Provided material:
______

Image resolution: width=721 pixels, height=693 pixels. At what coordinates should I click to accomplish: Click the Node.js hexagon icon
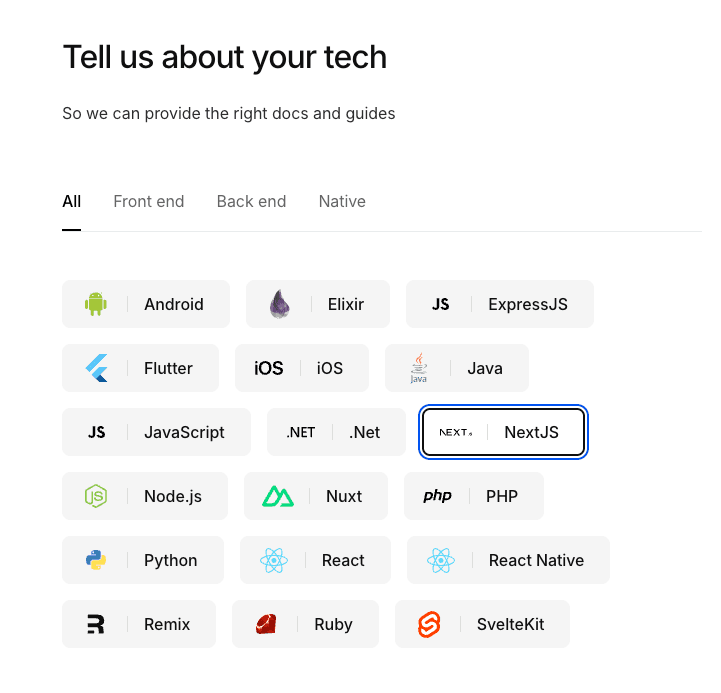pos(96,496)
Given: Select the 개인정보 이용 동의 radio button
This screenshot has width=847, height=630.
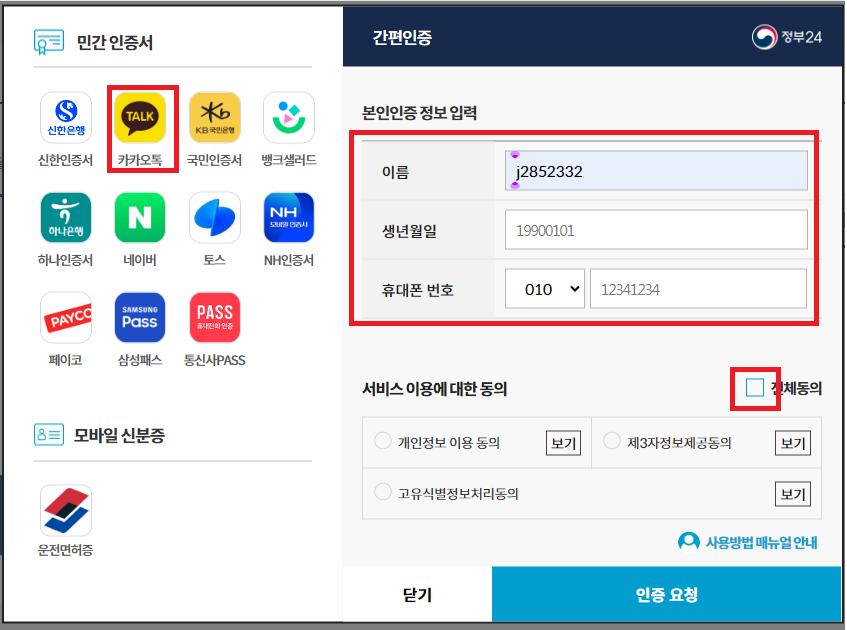Looking at the screenshot, I should (381, 443).
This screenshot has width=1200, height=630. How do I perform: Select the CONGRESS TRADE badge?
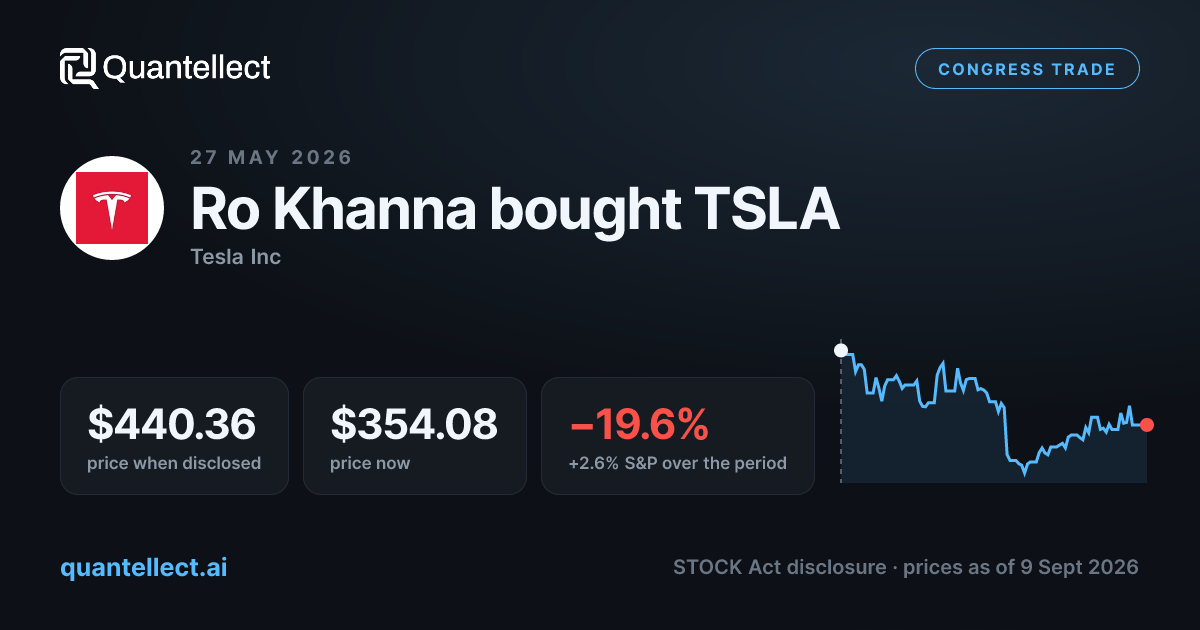pos(1027,69)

______

Your goal: Write out the records once more, exactly as they stand, with no images.

Output of the task:
Image resolution: width=721 pixels, height=693 pixels. At what coordinates should I click to accomplish: Click the Node.js hexagon icon
pos(96,496)
Given: Select the 개인정보 이용 동의 radio button
This screenshot has width=847, height=630.
Looking at the screenshot, I should (381, 443).
This screenshot has width=1200, height=630. How do I perform: Select the CONGRESS TRADE badge?
pos(1027,69)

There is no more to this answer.